Избранные эссе | страница 43



За эти девять лет выросли бесчисленные могилы. Могилы тех, кто умирал в глухую ночь и не мог верить, что будет рассвет. И казалось нам, что в этих могилах лежат не только наши близкие и любимые, но и сама Россия ляжет в них.

Страшный опыт у нас у всех, и надолго он обессилил нас.

Долго не были мы способны ни к какой борьбе и даже не знали, какие силы противника. Если же что и кидало нас на борьбу, то это была бессильная злоба и беспредельное отчаяние.

Но теперь что‑то случилось в мире.

Пусть в области истории, во внешних событиях, не изменилось почти ничего, пусть и сейчас владеет та же власть в России и так же бросает в тюрьмы и ведет на смерть всех, кто ей неугоден, пусть Европа еще не до конца поняла глубину трагедии русского народа и пусть ей до этой трагедии еще мало дела.

В какой‑то иной плоскости, — в области духа, — можно уже учуять, что свершился великий перелом, иной свет забрезжил, иными ветрами насыщен воздух. Если отвлечься от медленной поступи истории, если забыть ежедневное и прислушаться к иным ветрам, — то можно отчетливо слышать, как бьет двенадцатый час — час освобождения и пробуждения духа.

И постепенно мы все начинаем дышать этим воздухом двенадцатого часа. Да и внешние признаки перелома уже налицо, надо только внимательнее всмотреться в них. В отдельных людях, в различных собраниях людей начинает ощущаться какая‑то крылатость, подъем и вера. И впервые мы начинаем опознавать врагов, они — это не отдельные люди со злой волей. Отдельные люди — только орудие злой воли, они — одержимы темной силой и влекомы ею. За ними во весь рост вырисовываются темные силы, и против них должна вестись борьба. И кажется чем‑то несомненным, «что сей род изгоняется молитвой и постом». Никакие человеческие усилия, никакая воля и никакой разум не смогут найти правильных путей, если не будет понято, что «сей род изгоняется постом и молитвой».

Только так, только такими усилиями можно добраться до самой сердцевины тьмы, которая окружает Россию, и избавить ее от гибели. Это первое, что нам всем нужно помнить. И кроме такой чисто отрицательной задачи, мы начинаем ощущать и иную — большую, труднейшую — положительную. Мы можем так ее выразить: «Познаю тебя, начало высоких и мятежных дней». Мы чувствуем, что при какой‑то исторической удаче — завтрашний русский день будет ослепительно светлым и своим светом осветит весь мир.
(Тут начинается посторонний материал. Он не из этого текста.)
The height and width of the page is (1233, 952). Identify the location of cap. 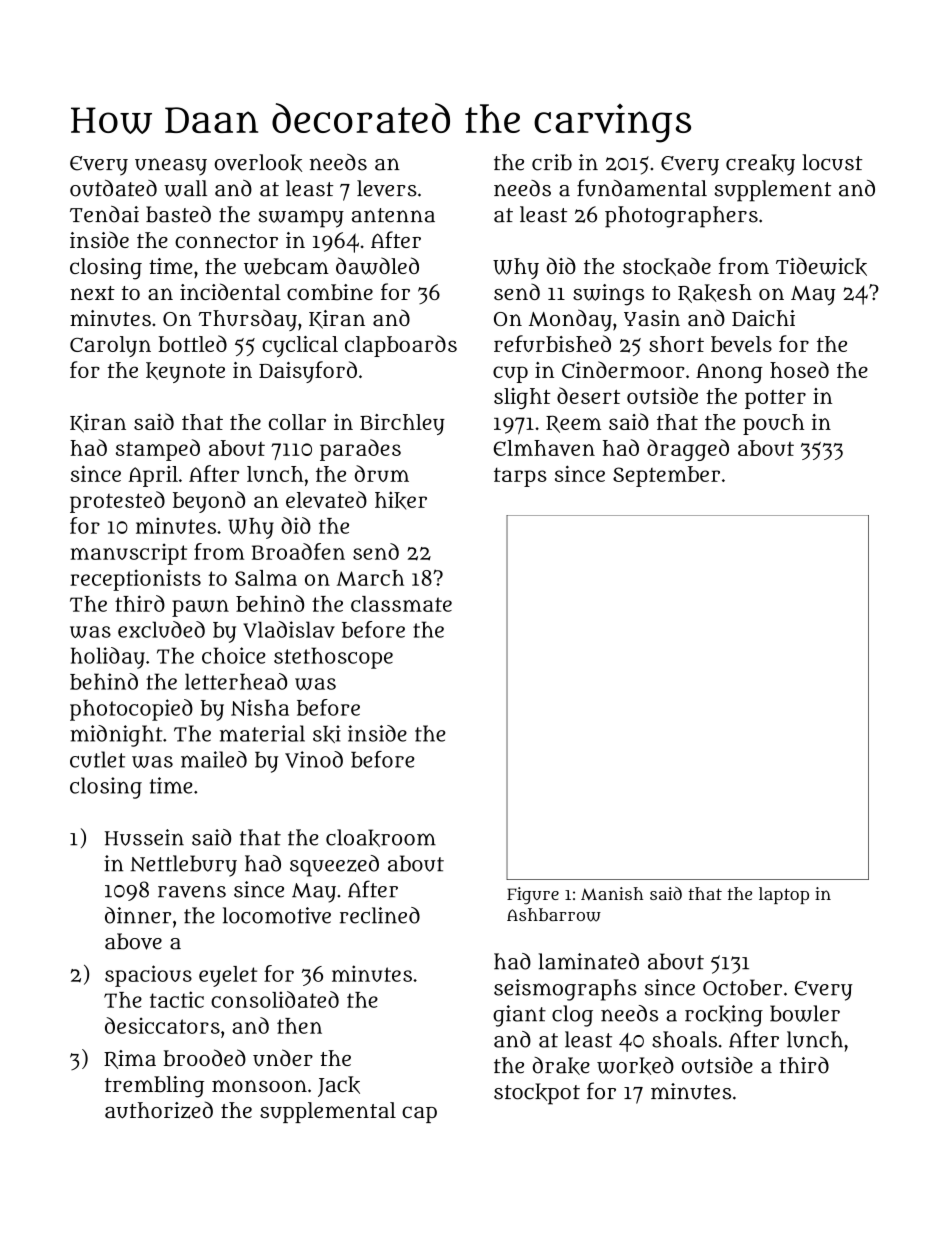
(419, 1114).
Мы начинаем верить, что завтрашний день осуществит творческое единение начал веры и начал человеческих усилий. И когда мы мысленно обращаемся к России, то впервые нам хочется смотреть не назад, на последний клочок русской земли, последний берег, оставленный нами, — а вперед, на те берега, которые вырисовываются перед нами в предрассветном сумраке.